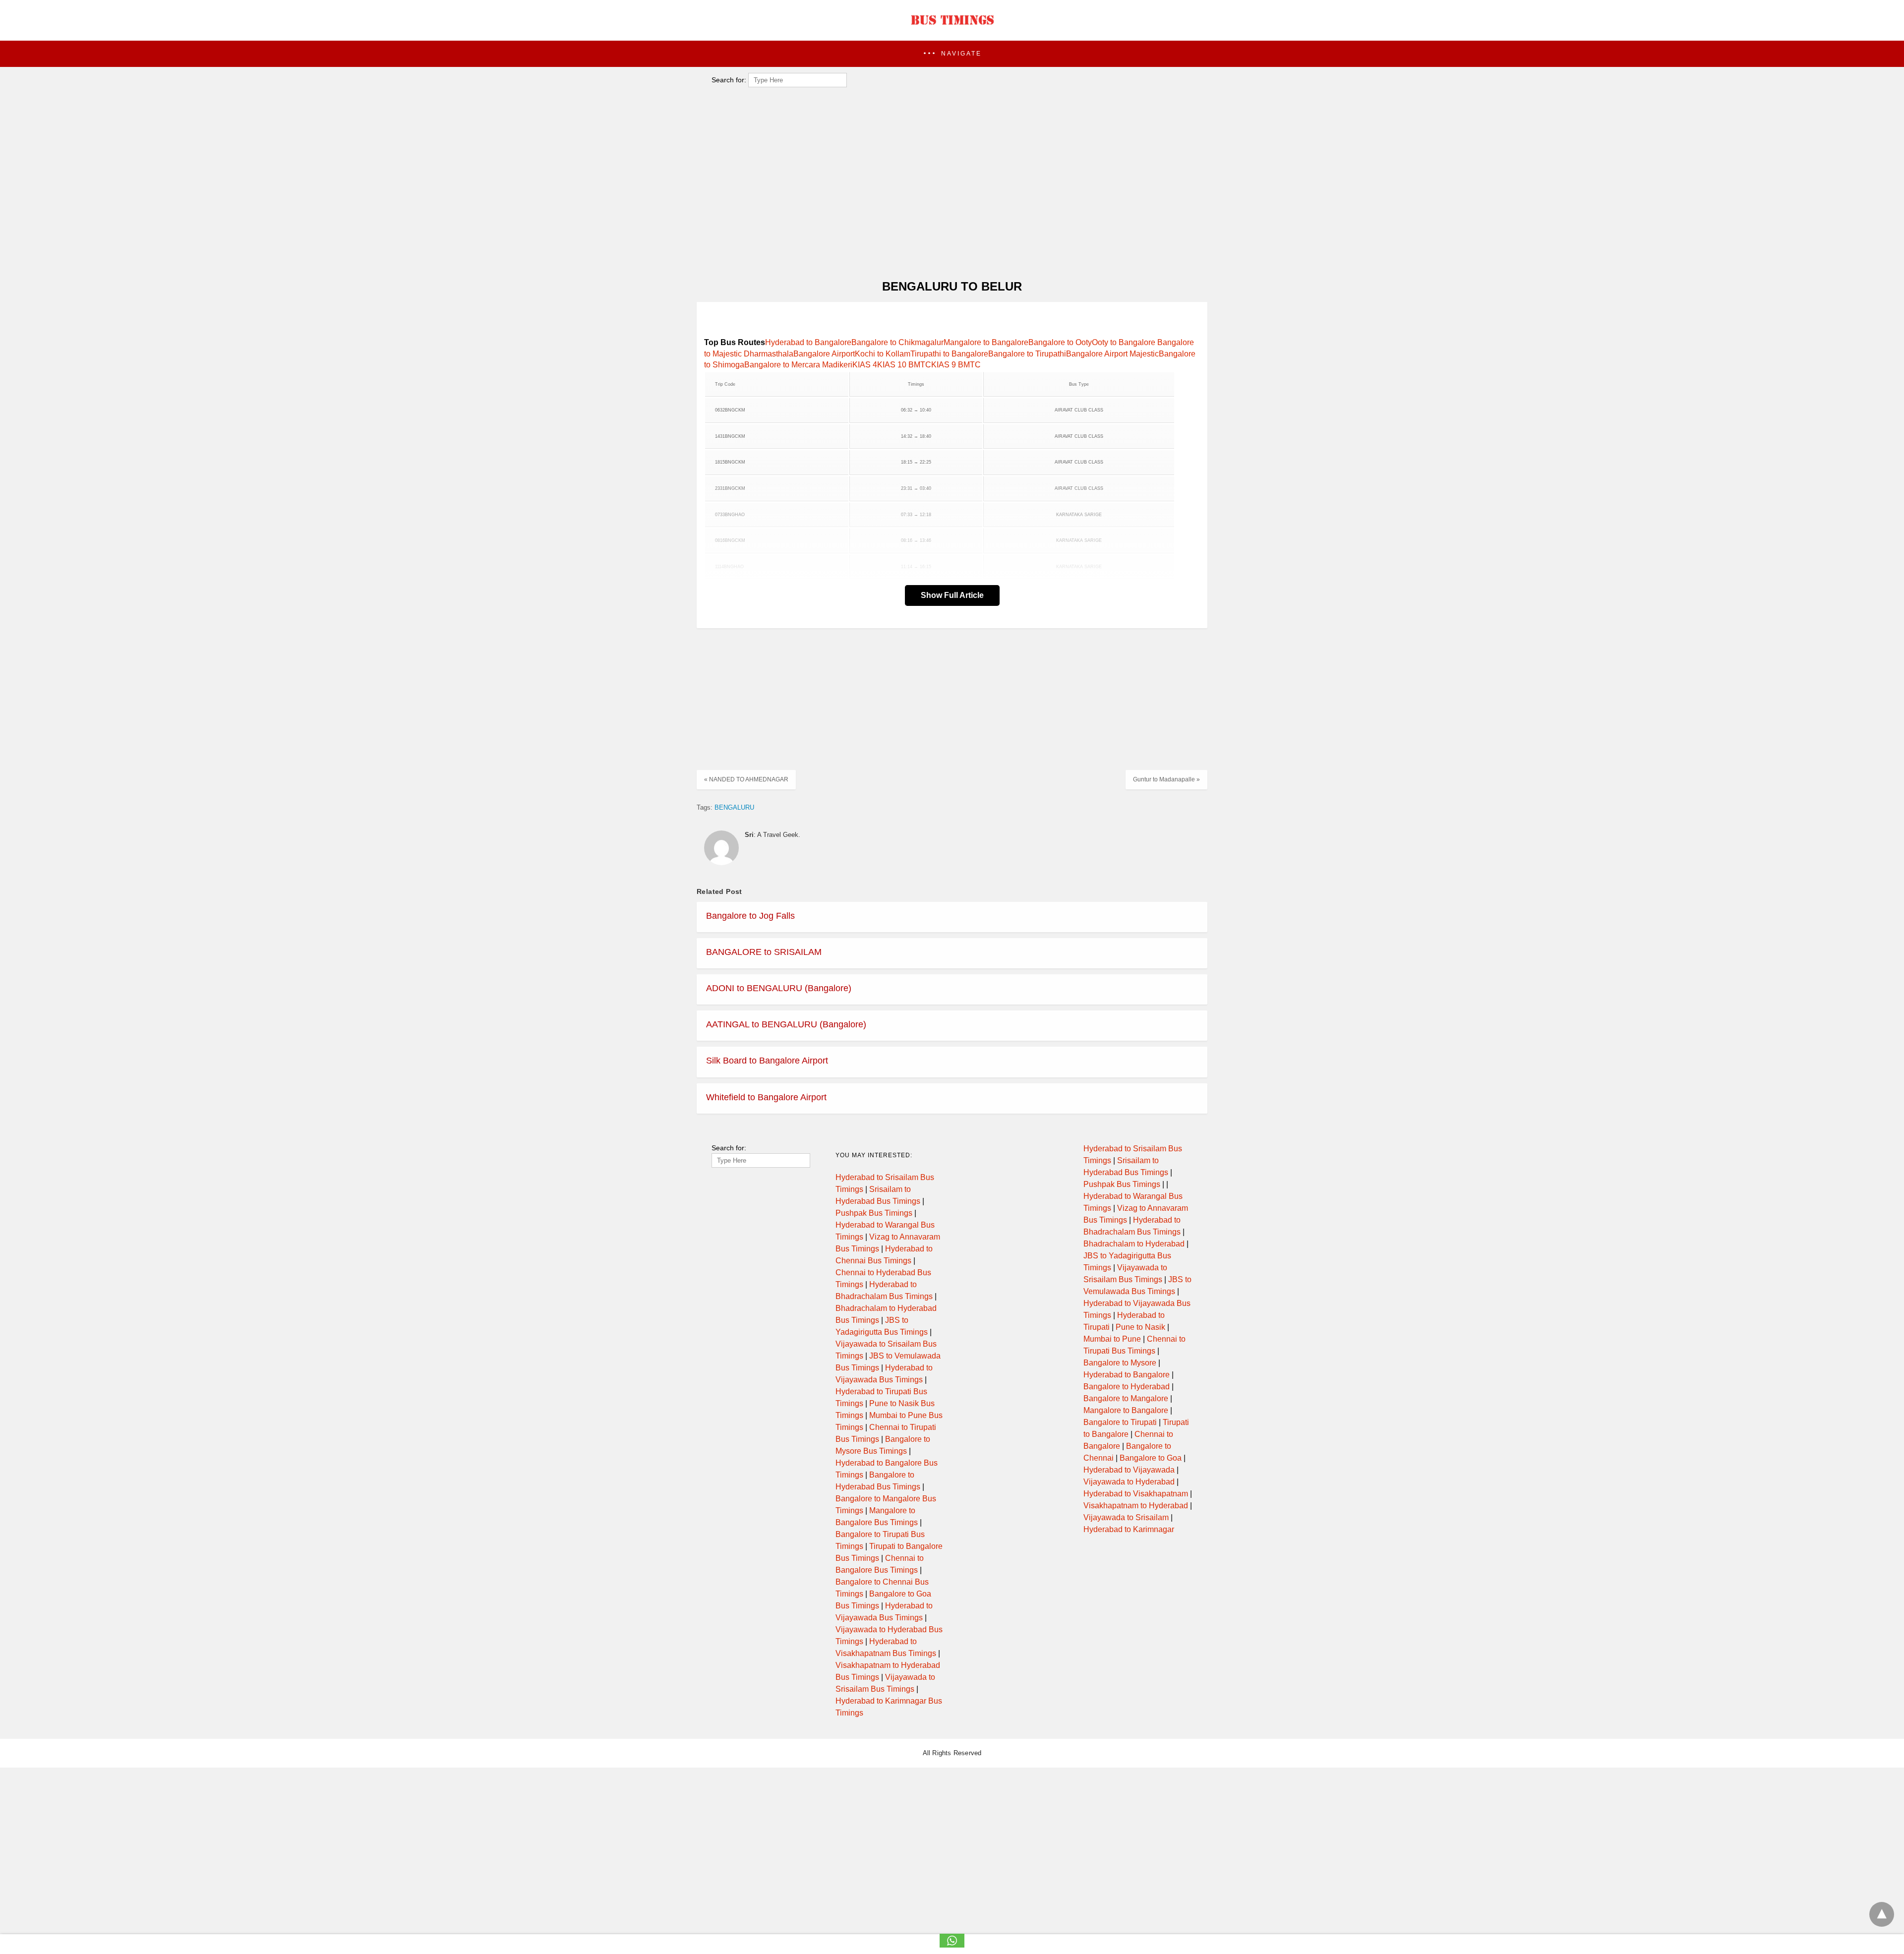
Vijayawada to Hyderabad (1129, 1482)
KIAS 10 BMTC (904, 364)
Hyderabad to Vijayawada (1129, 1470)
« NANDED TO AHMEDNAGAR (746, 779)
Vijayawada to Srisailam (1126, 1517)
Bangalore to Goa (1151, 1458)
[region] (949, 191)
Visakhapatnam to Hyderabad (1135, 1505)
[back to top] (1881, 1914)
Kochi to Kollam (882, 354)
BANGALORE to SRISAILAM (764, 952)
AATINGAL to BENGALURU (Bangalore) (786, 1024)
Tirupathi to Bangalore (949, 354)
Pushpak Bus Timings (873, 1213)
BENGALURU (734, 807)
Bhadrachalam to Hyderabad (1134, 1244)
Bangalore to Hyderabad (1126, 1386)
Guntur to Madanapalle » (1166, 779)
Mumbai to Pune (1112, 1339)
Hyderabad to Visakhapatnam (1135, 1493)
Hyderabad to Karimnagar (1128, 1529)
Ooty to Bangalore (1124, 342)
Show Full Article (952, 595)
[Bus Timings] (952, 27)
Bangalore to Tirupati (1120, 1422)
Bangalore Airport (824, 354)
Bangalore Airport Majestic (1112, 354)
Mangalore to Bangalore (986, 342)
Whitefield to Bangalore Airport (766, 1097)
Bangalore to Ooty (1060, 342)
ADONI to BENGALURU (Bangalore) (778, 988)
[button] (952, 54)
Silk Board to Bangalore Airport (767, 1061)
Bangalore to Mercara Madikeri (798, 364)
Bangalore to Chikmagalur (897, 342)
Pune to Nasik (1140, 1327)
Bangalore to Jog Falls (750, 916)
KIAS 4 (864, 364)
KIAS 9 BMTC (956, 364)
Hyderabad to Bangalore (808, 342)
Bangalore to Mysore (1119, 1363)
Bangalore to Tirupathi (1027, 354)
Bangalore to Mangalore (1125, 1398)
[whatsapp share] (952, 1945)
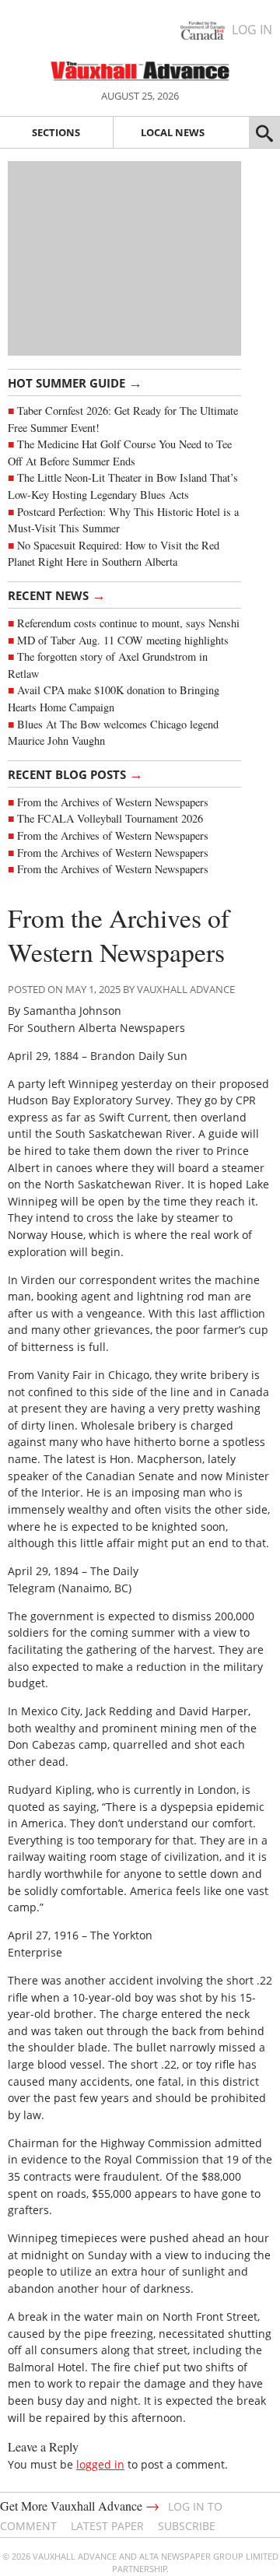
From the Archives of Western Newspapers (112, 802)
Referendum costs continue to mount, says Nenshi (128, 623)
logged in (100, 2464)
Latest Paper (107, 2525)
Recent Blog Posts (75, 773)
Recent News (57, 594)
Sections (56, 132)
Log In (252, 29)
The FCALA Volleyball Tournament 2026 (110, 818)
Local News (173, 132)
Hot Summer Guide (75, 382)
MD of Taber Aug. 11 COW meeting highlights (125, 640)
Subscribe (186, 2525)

_EXERCISE INSTRUCTIONS_. Show each line of the material holding "Ooty".

_TASK SOLUTION_.
Ooty to Bangalore (1124, 342)
Bangalore to Ooty (1060, 342)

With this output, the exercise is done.